Red Hat Bugzilla – Bug 221619
FC6 reliably hangs with heavy xfs filesystem activity on a LUKS volume
Last modified: 2007-11-30 17:11:52 EST
Description of problem:
The whole system freezes and requires a power cycle when there is heavy disk
activity on an xfs filesystem that is on an encrypted LUKS volume.
Version-Release number of selected component (if applicable):
Force heavy filesystem activity on xfs over LUKS.
Steps to Reproduce:
1. Create and mount an xfs filesystem on an encrypted LUKS volume.

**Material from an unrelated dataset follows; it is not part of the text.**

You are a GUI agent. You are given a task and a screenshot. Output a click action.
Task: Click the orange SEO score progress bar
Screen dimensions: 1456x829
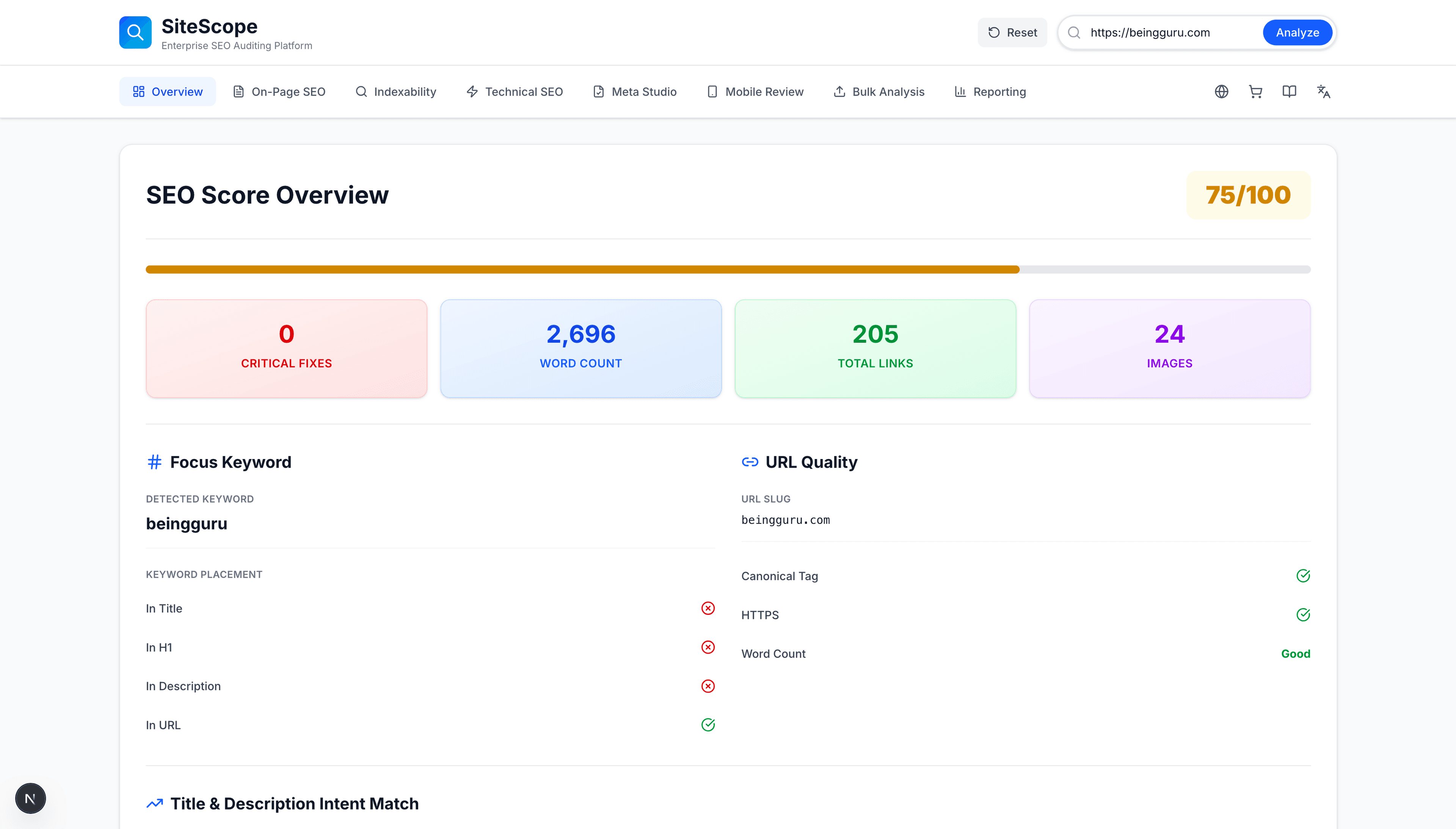[582, 269]
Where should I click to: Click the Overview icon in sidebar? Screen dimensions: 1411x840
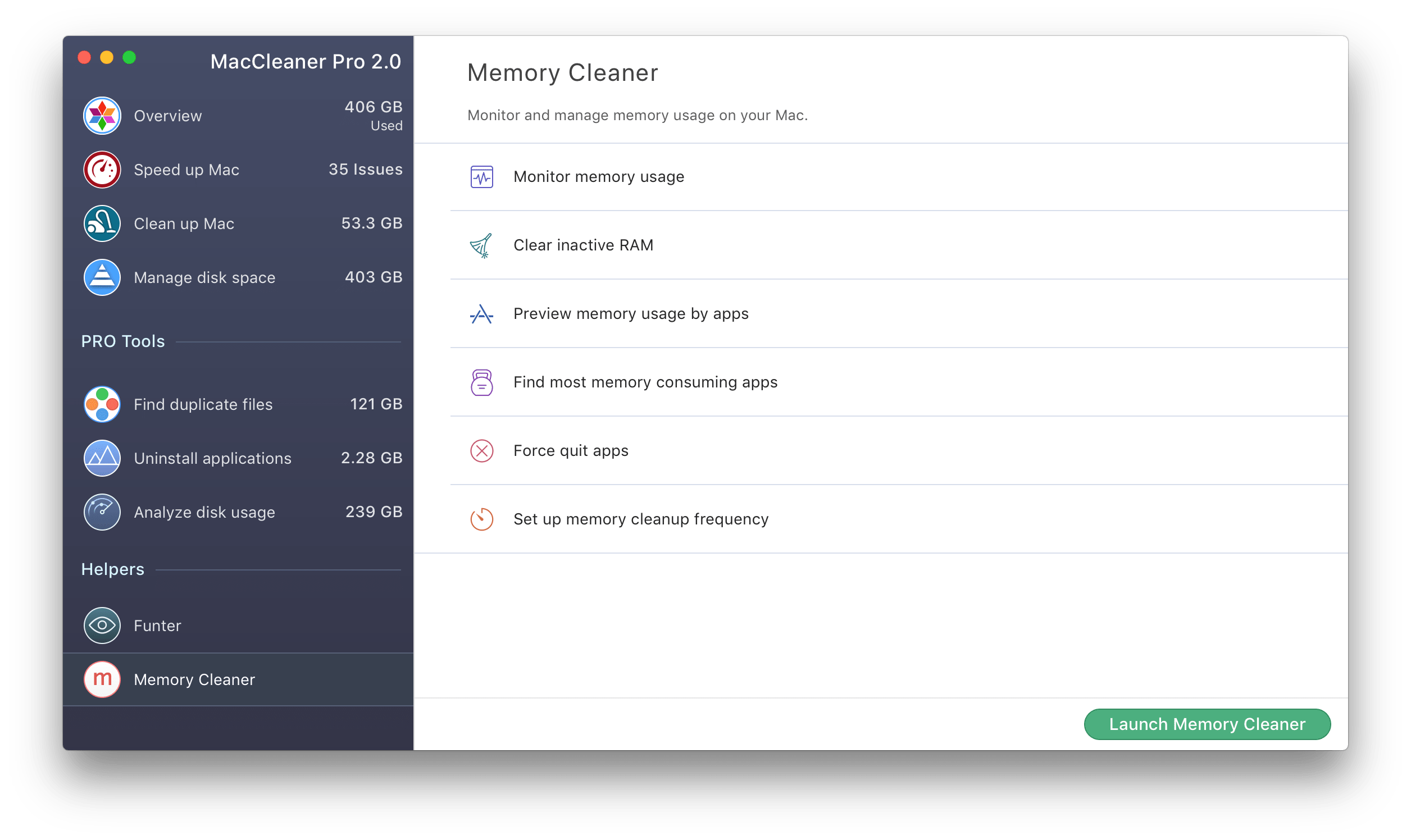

2. Rsync about 50GB of large and small files to the filesystem over the network
on a machine with 512MB RAM.
3. Log in and out several times both on the console and via ssh while the rsync
Eventually the system hangs every time.
Slow response due to heavy disk activity but eventually the rsync finishes and
the system returns to normal.
if there's anything you can do to capture the system state when this happens,
that would be good - either a crashdump, or sysrq-type info (m for memory, t for
Also can you say whether this is specific to xfs? Might be worth testing on
ext3 as well, just for comparison. If it looks xfs specific, maybe I can get
the sgi guys to take a look.
There does not appear to be any way to capture additional state. The system
just halts and refuses to accept input. A power cycle is necessary to do
anything with it.
I tried reiserfs a while back and that fails in a different way. It just goes
into hours and hours of constant disk activity as if it is in an infinite loop.
There is something fundamental failing, and the way the filesystems react to
that is a different problem.
Hmm so the sysrq key doesn't work either? Pity... need more info to see what's
going on. Any messages on the console?
Have you tried it on ext3? It's Red Hat's favorite filesystem after all. :)
Nothing gets written to the screen. The screen doesn't change, so it looks the
same as it does when X windows is running, but there is no response to any
attempt at input and no disk activity.
Never tried it on ext3; that filesystem is too slow when not freshly created to
meet my needs.
Ok; I guess my only other suggestions (other than finding me some time to
reproduce it!) would be to try reproducing it on a text console rather than X,
so that you can see any messages, or perhaps set up a serial console to capture
messages, and try the sysrq key from either of those to gather system state or
initiate a crashdump...
Without X, there would probably have to be something else with a large working
set in memory, so that may take some doing to reproduce the problem.
I don't have the same system configuration available anymore since I gave up on
FC6 and went back to FC5.
Reporter cannot test fixes because he has gone back to FC5.
Current FC6 kernel is 2.6.20-1.2933.fc6...
Reporter will test FC6 if a fix becomes available.
It is possible that this bug is related to bug 221621. In that case, a likely
explanation is that the system hangs in certain situations when there is a queue
of pages to be flushed to disk. This can happen when there is a large amount of
disk activity, or when a large proportion of main memory is in use.
First you need to test kernel 2.6.20-1.2933.fc6, which is going into testing
tomorrow. There is no way to know in advance if the 6000+ changes that
went into that kernel fixed the problem unless you test.
I will not always be able to do this when a fix has not been attempted,
especially on such short notice, so please plan ahead.
I have reinstalled FC6 and updated to the latest kernel, which yum claims is
2.6.20-1.2925.fc6. Please advise how to get the 2933 version.
2933 is in updates-testing:
yum --enablerepo=updates-testing install kernel
You might have better luck using RPM to install it manually, though.
Thanks. Updating with yum worked fine.
This bug had been very easy to reproduce. Now with 1 1/2 days of testing, I
cannot make it fail. It appears to be fixed as of 2.6.20-1.2933.fc6. Good job.